--- THE PROBLEM ---
Start with the first line of the data and end with the line that holds "Image resolution: width=1280"; write out each one exactly.

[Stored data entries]
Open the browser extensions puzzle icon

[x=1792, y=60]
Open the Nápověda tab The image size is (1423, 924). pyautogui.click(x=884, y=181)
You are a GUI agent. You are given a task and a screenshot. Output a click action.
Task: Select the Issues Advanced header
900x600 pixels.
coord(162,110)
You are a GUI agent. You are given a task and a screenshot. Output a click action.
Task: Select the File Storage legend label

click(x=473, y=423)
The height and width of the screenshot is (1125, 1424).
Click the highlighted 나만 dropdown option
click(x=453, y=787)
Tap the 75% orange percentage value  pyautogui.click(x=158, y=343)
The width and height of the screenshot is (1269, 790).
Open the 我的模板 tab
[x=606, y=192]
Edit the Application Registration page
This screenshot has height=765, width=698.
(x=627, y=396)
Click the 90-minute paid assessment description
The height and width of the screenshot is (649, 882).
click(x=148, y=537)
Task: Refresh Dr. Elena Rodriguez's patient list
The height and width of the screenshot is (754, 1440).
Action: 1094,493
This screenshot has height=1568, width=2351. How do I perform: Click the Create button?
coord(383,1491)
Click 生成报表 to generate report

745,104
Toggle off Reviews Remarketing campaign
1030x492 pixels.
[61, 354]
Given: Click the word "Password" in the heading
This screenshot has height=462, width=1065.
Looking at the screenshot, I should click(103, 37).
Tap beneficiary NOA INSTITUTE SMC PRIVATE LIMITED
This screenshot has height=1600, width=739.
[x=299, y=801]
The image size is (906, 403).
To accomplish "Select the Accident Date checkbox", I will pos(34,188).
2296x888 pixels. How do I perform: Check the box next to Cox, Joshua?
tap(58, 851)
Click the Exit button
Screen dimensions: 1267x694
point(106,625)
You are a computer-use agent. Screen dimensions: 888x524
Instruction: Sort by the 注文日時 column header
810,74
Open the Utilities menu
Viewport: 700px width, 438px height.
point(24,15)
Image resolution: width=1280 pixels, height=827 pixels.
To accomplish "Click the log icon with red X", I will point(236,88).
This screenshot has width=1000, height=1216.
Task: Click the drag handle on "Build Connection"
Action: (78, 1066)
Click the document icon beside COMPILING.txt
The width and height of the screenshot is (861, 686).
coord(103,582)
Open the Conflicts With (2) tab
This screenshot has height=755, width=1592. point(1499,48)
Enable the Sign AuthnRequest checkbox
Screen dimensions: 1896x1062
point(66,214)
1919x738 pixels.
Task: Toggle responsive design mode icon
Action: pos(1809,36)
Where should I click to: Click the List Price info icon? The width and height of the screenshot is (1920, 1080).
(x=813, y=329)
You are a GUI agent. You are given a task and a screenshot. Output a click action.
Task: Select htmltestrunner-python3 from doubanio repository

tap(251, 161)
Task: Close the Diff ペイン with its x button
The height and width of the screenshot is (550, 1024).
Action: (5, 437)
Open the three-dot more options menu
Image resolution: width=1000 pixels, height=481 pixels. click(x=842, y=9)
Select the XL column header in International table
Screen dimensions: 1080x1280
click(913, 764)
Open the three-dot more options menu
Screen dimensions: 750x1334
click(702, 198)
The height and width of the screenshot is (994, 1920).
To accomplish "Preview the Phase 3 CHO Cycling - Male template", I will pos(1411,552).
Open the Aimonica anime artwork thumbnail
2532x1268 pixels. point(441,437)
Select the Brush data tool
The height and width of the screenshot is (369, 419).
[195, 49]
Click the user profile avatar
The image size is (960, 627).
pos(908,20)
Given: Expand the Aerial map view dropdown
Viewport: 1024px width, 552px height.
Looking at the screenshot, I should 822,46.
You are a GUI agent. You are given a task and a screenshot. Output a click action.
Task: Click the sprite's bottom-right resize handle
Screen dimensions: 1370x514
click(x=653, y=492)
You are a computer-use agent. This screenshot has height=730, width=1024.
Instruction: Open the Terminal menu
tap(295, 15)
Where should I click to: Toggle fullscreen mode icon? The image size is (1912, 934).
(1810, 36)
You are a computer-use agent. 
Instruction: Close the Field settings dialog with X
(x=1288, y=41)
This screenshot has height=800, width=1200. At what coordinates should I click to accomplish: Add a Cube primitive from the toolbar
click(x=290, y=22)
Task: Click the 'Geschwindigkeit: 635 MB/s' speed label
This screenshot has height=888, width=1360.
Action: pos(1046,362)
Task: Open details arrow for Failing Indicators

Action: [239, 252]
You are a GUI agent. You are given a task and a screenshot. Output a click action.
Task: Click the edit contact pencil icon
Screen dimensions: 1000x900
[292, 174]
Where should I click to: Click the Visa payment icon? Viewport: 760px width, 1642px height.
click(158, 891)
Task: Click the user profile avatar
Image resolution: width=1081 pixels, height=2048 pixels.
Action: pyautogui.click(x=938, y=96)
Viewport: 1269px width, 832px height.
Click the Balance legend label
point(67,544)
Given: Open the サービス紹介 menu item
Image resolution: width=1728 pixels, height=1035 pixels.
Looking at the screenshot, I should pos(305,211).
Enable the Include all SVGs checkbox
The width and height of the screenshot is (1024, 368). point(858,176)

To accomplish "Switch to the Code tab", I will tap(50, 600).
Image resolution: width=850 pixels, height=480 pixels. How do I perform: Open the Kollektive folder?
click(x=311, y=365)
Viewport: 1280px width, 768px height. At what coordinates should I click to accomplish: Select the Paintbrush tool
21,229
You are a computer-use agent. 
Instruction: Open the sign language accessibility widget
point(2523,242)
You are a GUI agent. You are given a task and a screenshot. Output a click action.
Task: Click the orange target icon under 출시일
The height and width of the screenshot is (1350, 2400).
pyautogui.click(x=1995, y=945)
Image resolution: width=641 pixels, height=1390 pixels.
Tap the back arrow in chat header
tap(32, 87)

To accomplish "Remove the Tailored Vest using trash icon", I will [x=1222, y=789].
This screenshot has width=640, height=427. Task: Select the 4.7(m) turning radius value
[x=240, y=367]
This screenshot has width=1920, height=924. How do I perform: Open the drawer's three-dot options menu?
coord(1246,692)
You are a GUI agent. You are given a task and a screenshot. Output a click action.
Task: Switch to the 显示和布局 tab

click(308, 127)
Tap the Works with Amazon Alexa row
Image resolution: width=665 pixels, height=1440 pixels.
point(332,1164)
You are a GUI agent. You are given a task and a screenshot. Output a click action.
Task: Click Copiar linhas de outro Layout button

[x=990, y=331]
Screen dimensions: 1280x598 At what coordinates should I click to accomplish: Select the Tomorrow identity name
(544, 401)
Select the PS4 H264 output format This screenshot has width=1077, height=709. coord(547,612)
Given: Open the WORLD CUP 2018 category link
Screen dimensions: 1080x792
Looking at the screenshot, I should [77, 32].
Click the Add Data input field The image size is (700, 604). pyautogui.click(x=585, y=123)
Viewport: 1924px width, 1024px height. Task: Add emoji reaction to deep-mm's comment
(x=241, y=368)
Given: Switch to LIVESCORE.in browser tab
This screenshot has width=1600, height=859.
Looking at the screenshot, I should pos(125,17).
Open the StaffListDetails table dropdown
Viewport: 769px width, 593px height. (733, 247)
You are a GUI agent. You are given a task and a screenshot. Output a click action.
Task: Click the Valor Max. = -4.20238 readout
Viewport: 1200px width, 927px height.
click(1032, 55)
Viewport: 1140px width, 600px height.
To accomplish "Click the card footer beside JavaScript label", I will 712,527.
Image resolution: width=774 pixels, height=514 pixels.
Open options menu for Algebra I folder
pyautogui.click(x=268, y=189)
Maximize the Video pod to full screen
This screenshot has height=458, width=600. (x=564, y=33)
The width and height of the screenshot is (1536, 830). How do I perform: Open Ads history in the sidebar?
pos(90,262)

--- REPLY TO THE TASK ---
Open the browser extensions puzzle icon

[x=1792, y=60]
Open the Nápověda tab The image size is (1423, 924). pyautogui.click(x=884, y=181)
You are a GUI agent. You are given a task and a screenshot. Output a click action.
Task: Select the Issues Advanced header
900x600 pixels.
coord(162,110)
You are a GUI agent. You are given a task and a screenshot. Output a click action.
Task: Select the File Storage legend label

click(x=473, y=423)
The height and width of the screenshot is (1125, 1424).
Click the highlighted 나만 dropdown option
click(x=453, y=787)
Tap the 75% orange percentage value  pyautogui.click(x=158, y=343)
The width and height of the screenshot is (1269, 790).
Open the 我的模板 tab
[x=606, y=192]
Edit the Application Registration page
This screenshot has height=765, width=698.
(x=627, y=396)
Click the 90-minute paid assessment description
The height and width of the screenshot is (649, 882).
click(x=148, y=537)
Task: Refresh Dr. Elena Rodriguez's patient list
The height and width of the screenshot is (754, 1440).
Action: 1094,493
This screenshot has height=1568, width=2351. How do I perform: Click the Create button?
coord(383,1491)
Click 生成报表 to generate report

745,104
Toggle off Reviews Remarketing campaign
1030x492 pixels.
[61, 354]
Given: Click the word "Password" in the heading
This screenshot has height=462, width=1065.
Looking at the screenshot, I should click(103, 37).
Tap beneficiary NOA INSTITUTE SMC PRIVATE LIMITED
This screenshot has height=1600, width=739.
[x=299, y=801]
The image size is (906, 403).
To accomplish "Select the Accident Date checkbox", I will pos(34,188).
2296x888 pixels. How do I perform: Check the box next to Cox, Joshua?
tap(58, 851)
Click the Exit button
Screen dimensions: 1267x694
point(106,625)
You are a computer-use agent. Screen dimensions: 888x524
Instruction: Sort by the 注文日時 column header
810,74
Open the Utilities menu
Viewport: 700px width, 438px height.
point(24,15)
Image resolution: width=1280 pixels, height=827 pixels.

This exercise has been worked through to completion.